Fig. 2 Localization of the cell cycle regulators in meiotically maturing mouse oocytes.

      In all multicellular organisms, appropriate progression of ontogenesis depends largely on precise coordination of cell proliferation and differentiation. The proper coordination of growth- and differentiationrelated processes is ensured by the coordinated action of cyclin-dependent kinases (CDKs). The mechanisms that evolved to regulate the activity of CDKs include heterodimerization of CDK with a cyclin subunit to form a holoenzyme, changes in phosphorylation, and interactions with members of a group of regulatory molecules, commonly called CDK inhibitors (CKIs). It emerged recently that changes in the amount of CKIs during the course of differentiation might also serve some other function(s) besides simply preventing further cell proliferation via the inhibition of CDKs. We employ several cellular systems to further investigate such functions of cell cycle regulators, particularly p27 CKI and D-type cyclins, in cell differentiation. First, based on our findings, we recently offered a scenario as to how p27 and cyclin D3 may participate in driving development and the maintenance of a differentiated phenotype of the luteal cells of the mouse ovary. Second, in studies employing a panel of embryonal carcinoma (EC) cells that differ from each other by the expression of membrane carbohydrates, we found that the increased amount of p27 protein observed in differentiating EC cells might also, at least in its early phase, mediate the occurrence of phenomena that are not directly linked to modification of cell cycle progression. Third, we started investigating whether or not G1/S regulators may play some role in the regulation of the peculiar development of mammalian female gametes - oocytes. We already described the dynamics of the expression of D-type cyclins, p27, and CDK4 during growth and meiotic maturation of mouse oocytes.
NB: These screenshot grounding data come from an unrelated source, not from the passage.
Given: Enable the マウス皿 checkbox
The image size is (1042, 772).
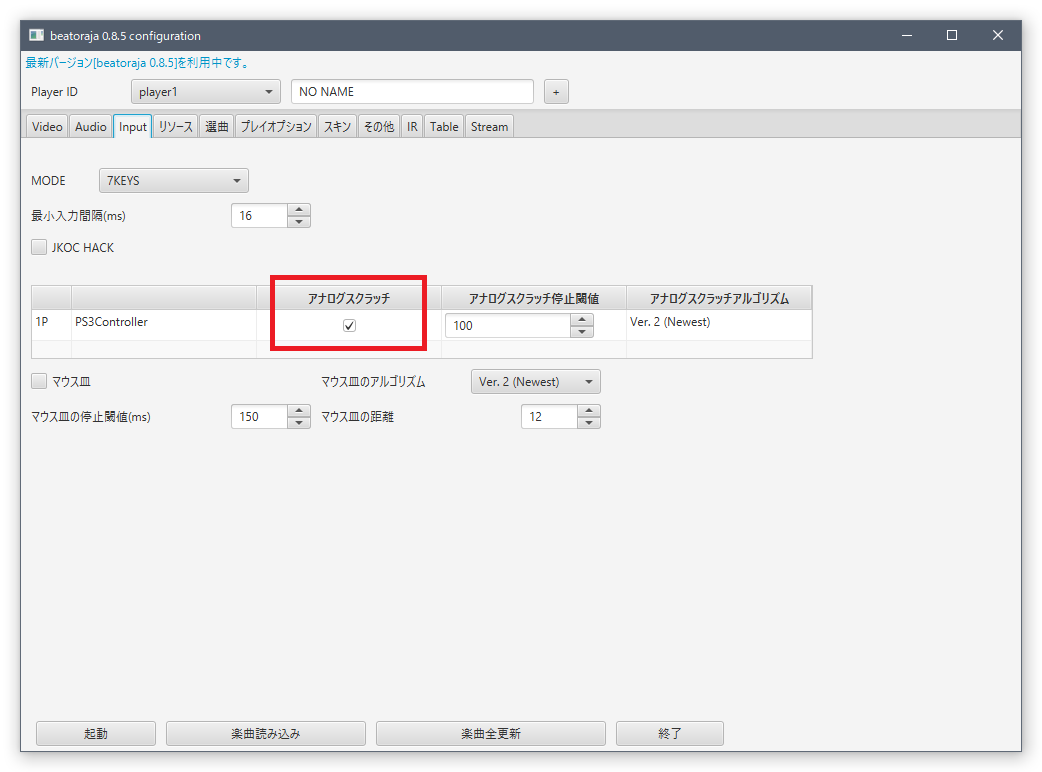Looking at the screenshot, I should (40, 381).
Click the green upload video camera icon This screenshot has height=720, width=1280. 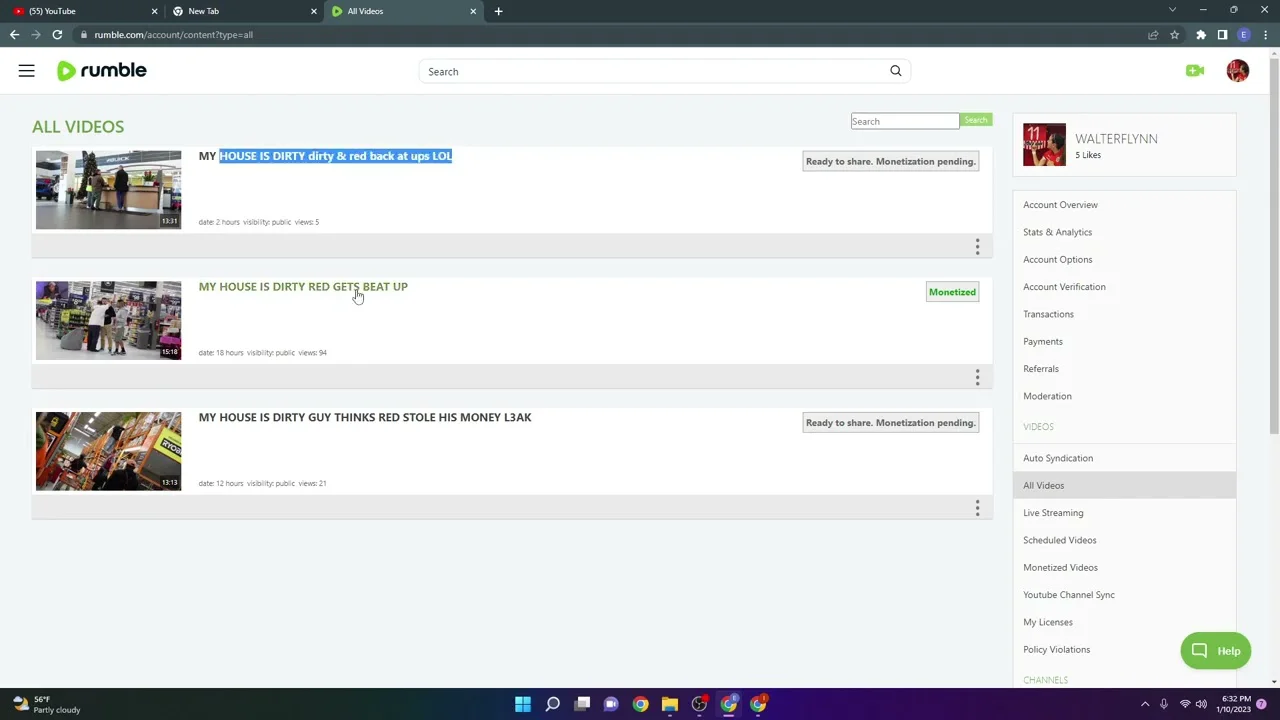pyautogui.click(x=1194, y=71)
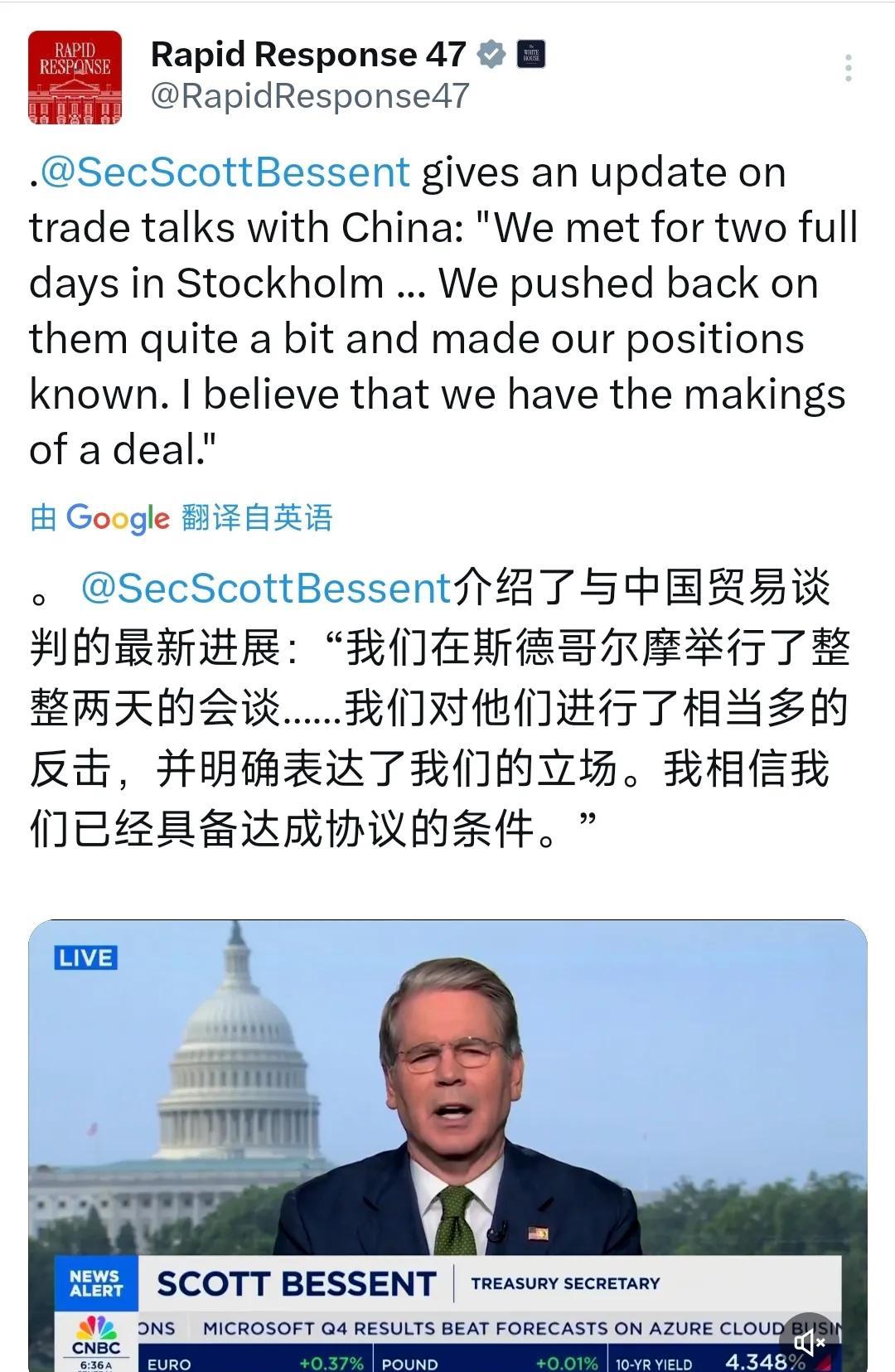
Task: Tap the SCOTT BESSENT name banner
Action: (x=296, y=1283)

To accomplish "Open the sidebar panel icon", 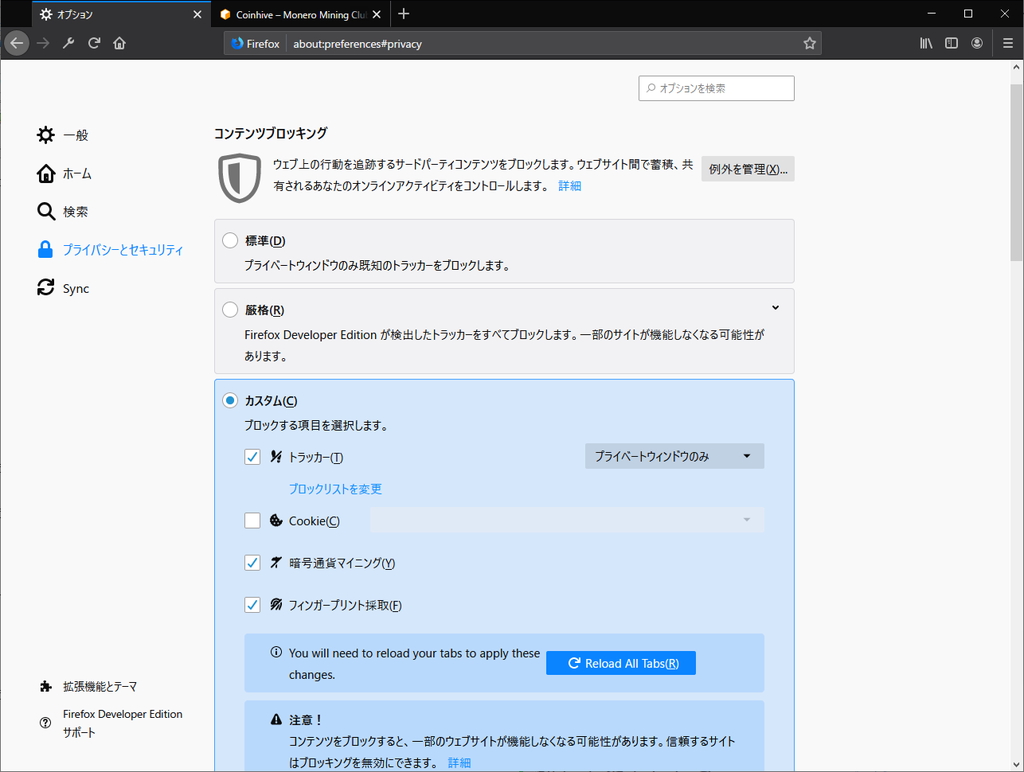I will point(951,43).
We also characterized the intracellular localization of these molecules and the changes that occur in their phosphorylation status during the progression of meiotic maturation.

      Mouse embryonic stem cells (ES cells) are immortal cell lines derived from the inner cell mass of 3.5 day-old blastocysts that can be propagated in vitro in a non-differentiated state in the presence of leukemia inhibitory factor (LIF). When reintroduced back to the mouse blastocyst, they can give rise to cells of any cell lineage of the developing mouse, including germ line cells. Recently, ES cell lines were established from many mammalian species, including humans. Due to their properties, ES cells may provide a rich source for in vitro studies, such as screening for teratogenic and toxic compounds, the identification of gene targets for new drugs or the identification of genes that could be used for tissue regeneration therapies, and most importantly they may be used for transplantation therapies. In the past few years, strategies have been developed that allow for the differentiation of ES cells into specific cell lineages, including hematopoietic, myogenic, neural/neuronal, and others. In our laboratory we concentrate on developing/improving the strate gies that will allow for effective differentiation of ES cells into various neural lineages. Recently, we have shown that a differentiation protocol involving 2 days of culture in serum-containing media followed by culture in media with only insulin, transferrin, selenium, and fibronectin, preferentially supports the development of neural cells from mouse ES cells. This differentiation approach may thus represent a novel alternative to the widely used protocols that invariably employ the formation of embryoid bodies. It is believed that it might serve as an experimental system for studying the molecular mechanisms involved in neurodifferentiation and also as a basis for further simplifying the generation of neural cells in vitro.